> _WHAT IS REQUIRED_
Repeat only the stretch of lines below that runs from the line with "Vereinsjugend (173, 540)" through the line with "Spicher and Company (42, 1753)", unaltered.

[[ GIVEN ENTRIES open ]]

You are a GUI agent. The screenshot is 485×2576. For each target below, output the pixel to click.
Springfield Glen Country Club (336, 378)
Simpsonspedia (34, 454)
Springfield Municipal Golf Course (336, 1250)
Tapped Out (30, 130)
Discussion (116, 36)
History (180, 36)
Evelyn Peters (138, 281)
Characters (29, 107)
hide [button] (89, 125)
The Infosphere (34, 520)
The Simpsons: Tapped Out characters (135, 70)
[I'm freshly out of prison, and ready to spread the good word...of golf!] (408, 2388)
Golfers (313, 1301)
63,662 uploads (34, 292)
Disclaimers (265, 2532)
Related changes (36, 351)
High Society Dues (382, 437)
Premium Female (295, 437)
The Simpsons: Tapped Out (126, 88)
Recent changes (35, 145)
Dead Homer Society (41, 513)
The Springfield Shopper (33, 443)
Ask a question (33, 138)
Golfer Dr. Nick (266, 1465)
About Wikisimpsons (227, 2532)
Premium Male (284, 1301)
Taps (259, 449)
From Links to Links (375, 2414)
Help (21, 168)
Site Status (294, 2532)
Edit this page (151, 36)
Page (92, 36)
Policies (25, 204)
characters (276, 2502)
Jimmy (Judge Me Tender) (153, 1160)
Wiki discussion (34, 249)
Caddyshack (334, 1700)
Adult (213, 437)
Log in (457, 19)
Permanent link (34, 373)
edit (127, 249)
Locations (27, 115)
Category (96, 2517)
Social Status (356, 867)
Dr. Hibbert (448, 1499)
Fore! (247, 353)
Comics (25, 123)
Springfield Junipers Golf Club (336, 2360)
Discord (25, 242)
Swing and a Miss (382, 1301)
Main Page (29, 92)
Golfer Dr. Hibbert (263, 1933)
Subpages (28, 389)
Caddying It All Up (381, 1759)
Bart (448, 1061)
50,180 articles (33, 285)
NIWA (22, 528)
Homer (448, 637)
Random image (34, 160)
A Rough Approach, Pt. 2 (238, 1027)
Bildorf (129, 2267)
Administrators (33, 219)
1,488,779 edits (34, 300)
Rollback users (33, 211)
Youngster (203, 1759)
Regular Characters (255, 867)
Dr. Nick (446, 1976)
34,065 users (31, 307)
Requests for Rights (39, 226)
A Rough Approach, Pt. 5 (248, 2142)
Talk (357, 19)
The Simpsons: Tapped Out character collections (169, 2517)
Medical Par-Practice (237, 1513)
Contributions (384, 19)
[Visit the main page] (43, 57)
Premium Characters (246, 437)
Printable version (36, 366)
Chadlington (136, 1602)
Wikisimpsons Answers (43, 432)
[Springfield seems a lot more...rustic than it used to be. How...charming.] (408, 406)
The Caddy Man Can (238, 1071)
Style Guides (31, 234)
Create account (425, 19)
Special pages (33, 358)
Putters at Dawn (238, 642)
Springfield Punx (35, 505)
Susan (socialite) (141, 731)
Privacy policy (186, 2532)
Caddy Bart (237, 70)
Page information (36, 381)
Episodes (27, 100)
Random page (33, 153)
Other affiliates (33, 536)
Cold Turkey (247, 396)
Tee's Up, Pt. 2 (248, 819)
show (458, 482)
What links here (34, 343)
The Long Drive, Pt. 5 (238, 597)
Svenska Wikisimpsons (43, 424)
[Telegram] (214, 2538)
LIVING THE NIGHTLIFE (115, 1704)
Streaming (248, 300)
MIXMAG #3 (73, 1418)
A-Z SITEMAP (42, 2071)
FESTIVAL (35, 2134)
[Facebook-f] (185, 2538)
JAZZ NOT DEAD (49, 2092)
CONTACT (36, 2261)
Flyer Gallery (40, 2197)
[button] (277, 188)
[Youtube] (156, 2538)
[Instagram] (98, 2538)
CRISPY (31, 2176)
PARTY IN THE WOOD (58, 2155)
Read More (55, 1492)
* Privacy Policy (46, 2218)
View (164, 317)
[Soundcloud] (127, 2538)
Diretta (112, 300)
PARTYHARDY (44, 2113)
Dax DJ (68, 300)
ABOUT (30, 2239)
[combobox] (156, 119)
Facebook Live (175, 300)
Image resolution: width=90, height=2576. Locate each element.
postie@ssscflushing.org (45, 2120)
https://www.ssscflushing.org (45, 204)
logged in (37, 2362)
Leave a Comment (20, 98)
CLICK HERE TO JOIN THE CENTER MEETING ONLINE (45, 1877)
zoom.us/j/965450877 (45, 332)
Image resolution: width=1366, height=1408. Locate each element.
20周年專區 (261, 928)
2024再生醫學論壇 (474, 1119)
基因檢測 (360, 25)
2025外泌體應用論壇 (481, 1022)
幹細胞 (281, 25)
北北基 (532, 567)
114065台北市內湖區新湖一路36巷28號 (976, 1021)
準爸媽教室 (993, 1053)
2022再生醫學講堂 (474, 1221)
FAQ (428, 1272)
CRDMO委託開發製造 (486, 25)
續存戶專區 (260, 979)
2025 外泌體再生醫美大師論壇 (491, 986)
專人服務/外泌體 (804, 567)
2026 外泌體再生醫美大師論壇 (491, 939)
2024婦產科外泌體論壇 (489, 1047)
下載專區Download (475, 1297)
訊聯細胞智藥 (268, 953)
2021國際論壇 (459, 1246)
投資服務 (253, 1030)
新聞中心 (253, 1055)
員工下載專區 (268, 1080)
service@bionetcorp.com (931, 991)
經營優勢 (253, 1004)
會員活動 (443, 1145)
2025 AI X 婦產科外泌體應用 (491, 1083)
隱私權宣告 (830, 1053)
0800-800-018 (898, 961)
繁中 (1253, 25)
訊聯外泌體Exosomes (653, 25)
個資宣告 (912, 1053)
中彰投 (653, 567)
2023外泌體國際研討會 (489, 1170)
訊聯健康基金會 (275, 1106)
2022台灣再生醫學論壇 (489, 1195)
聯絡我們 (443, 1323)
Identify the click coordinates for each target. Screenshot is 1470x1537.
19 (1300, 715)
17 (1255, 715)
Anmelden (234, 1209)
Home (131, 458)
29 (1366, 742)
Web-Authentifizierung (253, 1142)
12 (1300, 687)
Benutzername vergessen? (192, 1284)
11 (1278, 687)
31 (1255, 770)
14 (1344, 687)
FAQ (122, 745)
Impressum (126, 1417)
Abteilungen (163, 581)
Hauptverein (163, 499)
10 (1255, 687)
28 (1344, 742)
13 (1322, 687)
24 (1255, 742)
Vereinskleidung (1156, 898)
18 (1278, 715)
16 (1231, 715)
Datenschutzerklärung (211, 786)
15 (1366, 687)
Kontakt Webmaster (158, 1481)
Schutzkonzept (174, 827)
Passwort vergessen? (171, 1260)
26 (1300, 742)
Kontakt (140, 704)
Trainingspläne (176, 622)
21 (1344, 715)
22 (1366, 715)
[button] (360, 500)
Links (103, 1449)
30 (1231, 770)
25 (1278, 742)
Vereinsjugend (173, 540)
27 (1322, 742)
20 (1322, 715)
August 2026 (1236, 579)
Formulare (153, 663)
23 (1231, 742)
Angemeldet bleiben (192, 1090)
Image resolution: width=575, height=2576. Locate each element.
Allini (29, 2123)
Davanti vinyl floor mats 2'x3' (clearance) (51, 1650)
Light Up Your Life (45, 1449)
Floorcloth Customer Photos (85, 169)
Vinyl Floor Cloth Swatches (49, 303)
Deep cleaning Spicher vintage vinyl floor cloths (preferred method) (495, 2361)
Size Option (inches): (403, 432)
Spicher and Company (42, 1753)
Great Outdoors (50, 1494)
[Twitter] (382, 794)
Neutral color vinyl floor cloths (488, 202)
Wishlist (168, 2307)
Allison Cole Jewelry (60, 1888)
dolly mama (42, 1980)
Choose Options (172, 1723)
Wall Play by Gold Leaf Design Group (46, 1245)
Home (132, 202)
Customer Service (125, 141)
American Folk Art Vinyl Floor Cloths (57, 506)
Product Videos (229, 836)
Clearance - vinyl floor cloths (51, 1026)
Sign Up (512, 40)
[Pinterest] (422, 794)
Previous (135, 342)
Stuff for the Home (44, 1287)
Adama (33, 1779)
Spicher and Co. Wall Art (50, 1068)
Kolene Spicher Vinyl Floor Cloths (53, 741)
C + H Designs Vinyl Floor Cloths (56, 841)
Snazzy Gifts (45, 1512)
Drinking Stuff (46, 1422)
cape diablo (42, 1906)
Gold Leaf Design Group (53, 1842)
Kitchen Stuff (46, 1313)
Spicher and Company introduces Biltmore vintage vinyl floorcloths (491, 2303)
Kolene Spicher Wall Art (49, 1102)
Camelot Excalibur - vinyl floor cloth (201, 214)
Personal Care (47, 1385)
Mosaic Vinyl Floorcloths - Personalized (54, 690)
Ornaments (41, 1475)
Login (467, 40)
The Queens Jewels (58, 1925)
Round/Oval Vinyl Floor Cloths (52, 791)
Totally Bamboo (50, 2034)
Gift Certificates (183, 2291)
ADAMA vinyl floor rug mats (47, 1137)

[[ GIVEN ENTRIES closed ]]

> _OUTPUT BELOW_
Vereinsjugend (173, 540)
27 (1322, 742)
20 (1322, 715)
August 2026 (1236, 579)
Formulare (153, 663)
23 (1231, 742)
Angemeldet bleiben (192, 1090)
Image resolution: width=575, height=2576. Locate each element.
Allini (29, 2123)
Davanti vinyl floor mats 2'x3' (clearance) (51, 1650)
Light Up Your Life (45, 1449)
Floorcloth Customer Photos (85, 169)
Vinyl Floor Cloth Swatches (49, 303)
Deep cleaning Spicher vintage vinyl floor cloths (preferred method) (495, 2361)
Size Option (inches): (403, 432)
Spicher and Company (42, 1753)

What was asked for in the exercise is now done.